Vincent Accettola (born March 23, 1994) is an American producer and arts administrator who previously served as Managing Director of the National Youth Orchestra of China.

Early life and education 
Accettola graduated from Yale University where he earned a BS in Neuroscience and Political Science and later Harvard University where he studied Education Policy & Management. While at Yale, he served as President of the Yale Undergraduate Screenwriters Guild.

Accettola currently attends the MBA/MFA dual degree program at New York University's Stern School of Business and Tisch School of the Arts.

Career 
As a senior at Yale University, Accettola collaborated with his roommate Owen Brown to create the National Youth Orchestra of China (NYO-China), a music festival modeled closely after the National Youth Orchestra of the United States of America (NYO-USA) with an annual residency and concert tour featuring over one hundred of the country's most outstanding young musicians.

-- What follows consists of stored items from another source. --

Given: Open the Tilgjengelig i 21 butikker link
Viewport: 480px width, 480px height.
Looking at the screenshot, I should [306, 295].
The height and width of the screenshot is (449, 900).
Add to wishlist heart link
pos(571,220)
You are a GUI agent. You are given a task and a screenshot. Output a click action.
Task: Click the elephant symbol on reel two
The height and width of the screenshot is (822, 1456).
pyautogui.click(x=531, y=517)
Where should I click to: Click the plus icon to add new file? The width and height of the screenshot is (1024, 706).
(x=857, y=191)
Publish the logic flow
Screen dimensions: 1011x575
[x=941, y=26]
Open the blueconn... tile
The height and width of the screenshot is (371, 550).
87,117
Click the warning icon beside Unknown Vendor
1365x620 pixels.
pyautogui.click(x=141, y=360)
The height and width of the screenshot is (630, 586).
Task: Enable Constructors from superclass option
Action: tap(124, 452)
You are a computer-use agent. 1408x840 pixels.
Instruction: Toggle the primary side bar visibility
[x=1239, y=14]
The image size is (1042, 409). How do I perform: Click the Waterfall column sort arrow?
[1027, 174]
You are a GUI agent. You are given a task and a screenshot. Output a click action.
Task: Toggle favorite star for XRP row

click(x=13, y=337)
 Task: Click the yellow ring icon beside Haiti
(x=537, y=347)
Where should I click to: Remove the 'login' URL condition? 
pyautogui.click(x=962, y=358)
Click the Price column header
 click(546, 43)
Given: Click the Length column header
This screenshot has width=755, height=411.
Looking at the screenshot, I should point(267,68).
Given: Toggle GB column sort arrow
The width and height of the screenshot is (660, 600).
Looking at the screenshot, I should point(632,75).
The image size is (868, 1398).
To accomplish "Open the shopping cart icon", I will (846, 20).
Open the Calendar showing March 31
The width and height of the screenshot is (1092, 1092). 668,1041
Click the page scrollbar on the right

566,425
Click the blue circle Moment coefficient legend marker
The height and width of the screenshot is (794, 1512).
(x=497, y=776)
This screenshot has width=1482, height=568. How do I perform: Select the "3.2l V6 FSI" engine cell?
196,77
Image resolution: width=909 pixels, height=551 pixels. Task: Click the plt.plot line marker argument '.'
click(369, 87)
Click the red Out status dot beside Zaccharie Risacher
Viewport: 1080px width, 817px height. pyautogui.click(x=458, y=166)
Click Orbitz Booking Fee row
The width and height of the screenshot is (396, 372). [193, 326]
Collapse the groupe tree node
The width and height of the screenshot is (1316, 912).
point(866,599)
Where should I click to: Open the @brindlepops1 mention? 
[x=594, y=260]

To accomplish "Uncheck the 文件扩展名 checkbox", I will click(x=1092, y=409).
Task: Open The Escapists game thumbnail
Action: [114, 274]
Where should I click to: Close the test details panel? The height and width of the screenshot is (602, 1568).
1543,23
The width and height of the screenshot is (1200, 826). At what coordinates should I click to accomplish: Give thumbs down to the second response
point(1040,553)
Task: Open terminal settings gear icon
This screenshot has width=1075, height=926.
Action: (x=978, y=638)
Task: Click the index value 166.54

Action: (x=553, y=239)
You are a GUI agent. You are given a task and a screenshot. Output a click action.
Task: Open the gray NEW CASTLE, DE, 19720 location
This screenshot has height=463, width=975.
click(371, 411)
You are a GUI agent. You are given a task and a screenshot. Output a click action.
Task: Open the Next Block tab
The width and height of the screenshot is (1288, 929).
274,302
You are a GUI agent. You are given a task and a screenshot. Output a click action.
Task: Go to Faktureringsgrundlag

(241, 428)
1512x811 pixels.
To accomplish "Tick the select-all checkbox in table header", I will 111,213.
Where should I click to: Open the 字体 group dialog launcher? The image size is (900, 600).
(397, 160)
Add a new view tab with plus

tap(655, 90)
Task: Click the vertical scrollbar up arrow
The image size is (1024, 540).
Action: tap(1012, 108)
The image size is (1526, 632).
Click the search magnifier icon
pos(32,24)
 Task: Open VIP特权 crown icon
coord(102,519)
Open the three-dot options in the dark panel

With the support of Carnegie Hall and the Yale School of Music, Accettola and Brown launched the first season of NYO-China in 2017 with a sold-out concert at Carnegie Hall headlined by pianist Yuja Wang and conducted by Music Director of the Seattle Symphony Ludovic Morlot. The National Youth Orchestra of China since went on to become the premier youth ensemble in the country, having achieved critical acclaim in The New York Times, People’s Daily, and Der Tagesspiegel.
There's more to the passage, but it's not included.